## [Exercises to complete]
**a.** In the reader comments to Kim, which book does Lawrence Morgan recommend?
**b.** Summarize the reader comments to Kim in two sentences.
**c.** Please carry on the reader comments to Kim from the point where they stop.

---------- Text block ----------

What a beautiful woman. I hope things work out for her.

Lawrence Morgan 3 years, 1 month ago

I also hope things work out for the best for you.

I'm not a Buddhist, but I would recommend the small book "Walking Meditation" by Thich Nhat Hanh. It might be of real help to you.

What books would other readers recommend?

patgilbey1 3 years, 1 month ago

GO KIM, GO KIM, GO KIM!!!!! Waky Valley folks are sending all the good energy your way!!!!

Biscayne 3 years, 1 month ago

Kim, you and your family are in our thoughts and prayers. Leland

thepianoman 3 years, 1 month ago

Kim, you are a remarkable woman and your story is inspiring. You are right - family and health are everything - the rest is gravy.

Keep fighting and living your life to its fullest. Enjoy your family and life in Lawrence!

christy kennedy 3 years, 1 month ago

Dear Kim, I imagine you and your doctors have left no stone unturned, so I hope you know about the autoimmune diseases caused by gluten sensitivity. There's a lot out there and here's just one thing:

http://www.sclero.org/medical/treatments/alternative/diet/food-guide.html#gluten Gluten Scleroderma and Celiac Disease and Gluten Intolerance Gluten sensitivity and Celiac disease are a known cause of scleroderma and dozens of other autoimmune diseases. Even if tests for gluten sensitivity and Celiac disease are negative or inconclusive, trial of a gluten-free and casein-free (GFCF) should be considered.

---------- Data ----------

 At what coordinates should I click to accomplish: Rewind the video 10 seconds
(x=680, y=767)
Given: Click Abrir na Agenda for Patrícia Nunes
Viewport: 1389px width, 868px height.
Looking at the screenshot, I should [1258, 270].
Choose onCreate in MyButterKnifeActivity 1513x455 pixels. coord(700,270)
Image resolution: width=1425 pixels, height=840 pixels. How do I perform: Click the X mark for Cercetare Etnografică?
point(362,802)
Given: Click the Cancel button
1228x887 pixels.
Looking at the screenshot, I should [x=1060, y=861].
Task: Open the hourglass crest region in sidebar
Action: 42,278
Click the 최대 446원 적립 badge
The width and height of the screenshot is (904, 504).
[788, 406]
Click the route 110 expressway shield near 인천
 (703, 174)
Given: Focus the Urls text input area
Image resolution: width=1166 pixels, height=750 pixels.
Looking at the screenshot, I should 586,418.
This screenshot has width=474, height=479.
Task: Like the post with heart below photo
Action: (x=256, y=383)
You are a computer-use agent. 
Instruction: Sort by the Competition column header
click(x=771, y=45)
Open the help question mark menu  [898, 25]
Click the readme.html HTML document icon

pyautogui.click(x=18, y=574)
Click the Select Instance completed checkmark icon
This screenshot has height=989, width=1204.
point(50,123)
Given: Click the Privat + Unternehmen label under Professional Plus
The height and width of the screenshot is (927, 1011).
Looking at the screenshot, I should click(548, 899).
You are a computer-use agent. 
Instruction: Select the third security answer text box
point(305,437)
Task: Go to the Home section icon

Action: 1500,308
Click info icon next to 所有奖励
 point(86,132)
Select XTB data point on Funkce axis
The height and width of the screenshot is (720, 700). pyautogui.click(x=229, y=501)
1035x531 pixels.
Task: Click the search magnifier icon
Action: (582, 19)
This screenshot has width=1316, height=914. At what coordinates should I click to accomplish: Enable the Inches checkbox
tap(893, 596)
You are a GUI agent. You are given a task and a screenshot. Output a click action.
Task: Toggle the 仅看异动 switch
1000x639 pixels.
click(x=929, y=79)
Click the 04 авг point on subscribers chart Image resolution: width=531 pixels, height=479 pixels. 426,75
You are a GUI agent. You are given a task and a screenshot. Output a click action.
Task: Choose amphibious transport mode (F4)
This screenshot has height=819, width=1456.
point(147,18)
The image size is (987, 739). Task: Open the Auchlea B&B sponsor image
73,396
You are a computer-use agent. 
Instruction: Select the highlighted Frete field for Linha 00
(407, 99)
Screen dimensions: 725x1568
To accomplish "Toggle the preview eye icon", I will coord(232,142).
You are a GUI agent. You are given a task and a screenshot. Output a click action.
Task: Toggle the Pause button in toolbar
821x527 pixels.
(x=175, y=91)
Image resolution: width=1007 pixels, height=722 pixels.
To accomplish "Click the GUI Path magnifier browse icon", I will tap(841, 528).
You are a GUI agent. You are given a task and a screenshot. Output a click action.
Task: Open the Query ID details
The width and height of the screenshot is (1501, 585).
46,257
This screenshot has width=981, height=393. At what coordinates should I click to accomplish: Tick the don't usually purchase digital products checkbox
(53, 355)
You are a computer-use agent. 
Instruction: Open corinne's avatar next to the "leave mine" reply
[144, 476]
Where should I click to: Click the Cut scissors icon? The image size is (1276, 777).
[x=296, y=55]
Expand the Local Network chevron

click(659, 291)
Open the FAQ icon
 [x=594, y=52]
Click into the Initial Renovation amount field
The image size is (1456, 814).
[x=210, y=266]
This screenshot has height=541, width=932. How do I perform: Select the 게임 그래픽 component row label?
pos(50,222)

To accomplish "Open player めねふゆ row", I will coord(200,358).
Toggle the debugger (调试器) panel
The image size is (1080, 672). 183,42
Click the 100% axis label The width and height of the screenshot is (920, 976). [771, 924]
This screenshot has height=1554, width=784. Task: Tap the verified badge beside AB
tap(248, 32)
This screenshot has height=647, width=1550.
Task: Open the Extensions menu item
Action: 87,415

----------

## [Responses in order]
**a.** "Walking Meditation" by Thich Nhat Hanh.

**b.** Readers send Kim messages of support, calling her remarkable and inspiring and sending good energy, thoughts, and prayers to her and her family. One commenter recommends the book "Walking Meditation" by Thich Nhat Hanh, and another points her to information on gluten sensitivity as a known cause of scleroderma and other autoimmune diseases.

**c.**
The "even if tests . . . are negative or inconclusive" is key. For some, the only real test is trying a strict gluten- and casein-free diet and if you notice improvement there's your result. Note: many typical symptoms will go away quickly, atypical (the list is long) symptoms can take much longer. Best wishes to you.

banningbohmann 3 years, 1 month ago

Christy, Believe it or not, not ONE doctor has ever suggested a word about gluten sensitivity. I went to the link above, last night, and discovered I have every single symptom.

Last week I scheduled an appt. with a nutritionist at LMH, and coincidentally, that appt. was today...Because of your desire to help I was able to talk to her about this, and I started a gluten-free diet today... I even feel better tonight as I am typing this. I don't know if it's all in my head, or if there's some medical basis and the gluten-free diet is already starting to make a difference, but either way, thank you, thank you, thank you! On top of that, my daughter is a Type 1 Diabetic and has been suffering with stomach issues on top of everything else. It breaks my heart to have her go through so many things at such a young age. I told her tonight about the link of gluten sensitivity to many autoimmune diseases, so SHE is going to give it a try too...I can't thank you enough for helping me, a stranger, and my daughter,,,THANK YOU!! Kim Banning-Bohmann

jnixon 3 years, 1 month ago

Kim, I too, know of someone who has this dreaded disease. She used to be a resident of Lawrence, but now resides in Idaho. I know every time I mention what she has been diagnosed with most people don't have a clue what it is. I will share this story with her. Thanks for sharing with us!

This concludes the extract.